--- Begin Record set ---

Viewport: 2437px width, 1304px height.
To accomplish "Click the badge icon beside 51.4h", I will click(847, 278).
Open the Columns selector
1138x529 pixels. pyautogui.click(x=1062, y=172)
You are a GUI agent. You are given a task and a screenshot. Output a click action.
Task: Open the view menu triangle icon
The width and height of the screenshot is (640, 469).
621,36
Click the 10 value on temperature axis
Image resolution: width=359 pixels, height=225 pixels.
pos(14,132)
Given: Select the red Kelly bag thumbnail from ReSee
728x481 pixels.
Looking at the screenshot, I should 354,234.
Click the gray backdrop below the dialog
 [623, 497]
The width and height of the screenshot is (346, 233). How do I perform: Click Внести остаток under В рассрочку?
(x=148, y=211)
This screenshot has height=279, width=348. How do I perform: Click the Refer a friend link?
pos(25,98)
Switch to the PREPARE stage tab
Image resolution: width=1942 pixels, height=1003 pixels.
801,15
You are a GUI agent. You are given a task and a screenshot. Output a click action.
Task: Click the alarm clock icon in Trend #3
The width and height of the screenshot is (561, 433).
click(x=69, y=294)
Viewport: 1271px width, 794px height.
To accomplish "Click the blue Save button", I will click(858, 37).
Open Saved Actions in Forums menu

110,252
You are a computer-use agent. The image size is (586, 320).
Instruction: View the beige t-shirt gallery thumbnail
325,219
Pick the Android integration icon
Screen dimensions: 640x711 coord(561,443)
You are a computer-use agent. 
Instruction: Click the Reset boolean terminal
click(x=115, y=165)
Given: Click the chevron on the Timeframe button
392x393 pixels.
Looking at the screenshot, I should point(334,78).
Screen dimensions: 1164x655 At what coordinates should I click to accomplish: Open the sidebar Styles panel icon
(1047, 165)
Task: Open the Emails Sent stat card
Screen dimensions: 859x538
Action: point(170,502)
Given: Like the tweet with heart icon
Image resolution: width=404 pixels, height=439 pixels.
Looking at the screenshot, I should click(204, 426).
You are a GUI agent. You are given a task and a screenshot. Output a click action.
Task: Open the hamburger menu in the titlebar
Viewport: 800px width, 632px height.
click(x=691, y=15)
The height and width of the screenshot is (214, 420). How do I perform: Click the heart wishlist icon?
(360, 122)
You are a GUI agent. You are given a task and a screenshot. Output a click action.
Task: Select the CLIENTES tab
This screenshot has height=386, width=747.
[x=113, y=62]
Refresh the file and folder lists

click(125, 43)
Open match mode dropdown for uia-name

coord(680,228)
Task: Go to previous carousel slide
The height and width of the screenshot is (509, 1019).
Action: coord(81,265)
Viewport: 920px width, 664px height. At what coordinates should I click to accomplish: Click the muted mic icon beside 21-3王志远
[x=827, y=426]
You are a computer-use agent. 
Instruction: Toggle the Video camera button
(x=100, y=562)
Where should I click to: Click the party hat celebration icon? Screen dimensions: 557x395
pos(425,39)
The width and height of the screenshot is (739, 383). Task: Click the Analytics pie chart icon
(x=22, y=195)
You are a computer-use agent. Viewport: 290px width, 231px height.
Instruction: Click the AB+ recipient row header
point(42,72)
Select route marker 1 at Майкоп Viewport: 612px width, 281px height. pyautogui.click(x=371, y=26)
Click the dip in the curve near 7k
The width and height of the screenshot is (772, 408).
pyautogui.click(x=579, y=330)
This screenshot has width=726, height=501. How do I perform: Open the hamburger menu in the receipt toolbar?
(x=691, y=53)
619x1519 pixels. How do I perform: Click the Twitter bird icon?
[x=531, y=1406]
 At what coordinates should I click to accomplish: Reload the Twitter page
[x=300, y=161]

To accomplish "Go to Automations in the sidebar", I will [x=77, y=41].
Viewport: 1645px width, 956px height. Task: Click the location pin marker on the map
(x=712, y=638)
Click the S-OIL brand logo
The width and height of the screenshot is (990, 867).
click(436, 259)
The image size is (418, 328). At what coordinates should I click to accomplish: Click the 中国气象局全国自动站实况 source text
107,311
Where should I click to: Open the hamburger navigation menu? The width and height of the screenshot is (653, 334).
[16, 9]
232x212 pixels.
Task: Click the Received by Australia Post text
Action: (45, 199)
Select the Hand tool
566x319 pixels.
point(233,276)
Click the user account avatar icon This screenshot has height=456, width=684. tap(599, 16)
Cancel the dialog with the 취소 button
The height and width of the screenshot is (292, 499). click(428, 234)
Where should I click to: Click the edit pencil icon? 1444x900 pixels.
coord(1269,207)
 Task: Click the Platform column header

--- End Record set ---

- [What needs to be done]: Return the entries verbatim, starting at the line that contains "will [x=77, y=41]." and continuing through the final line of the entries.

- [Written response]:
To accomplish "Go to Automations in the sidebar", I will [x=77, y=41].
Viewport: 1645px width, 956px height. Task: Click the location pin marker on the map
(x=712, y=638)
Click the S-OIL brand logo
The width and height of the screenshot is (990, 867).
click(436, 259)
The image size is (418, 328). At what coordinates should I click to accomplish: Click the 中国气象局全国自动站实况 source text
107,311
Where should I click to: Open the hamburger navigation menu? The width and height of the screenshot is (653, 334).
[16, 9]
232x212 pixels.
Task: Click the Received by Australia Post text
Action: (45, 199)
Select the Hand tool
566x319 pixels.
point(233,276)
Click the user account avatar icon This screenshot has height=456, width=684. tap(599, 16)
Cancel the dialog with the 취소 button
The height and width of the screenshot is (292, 499). click(428, 234)
Where should I click to: Click the edit pencil icon? 1444x900 pixels.
coord(1269,207)
 Task: Click the Platform column header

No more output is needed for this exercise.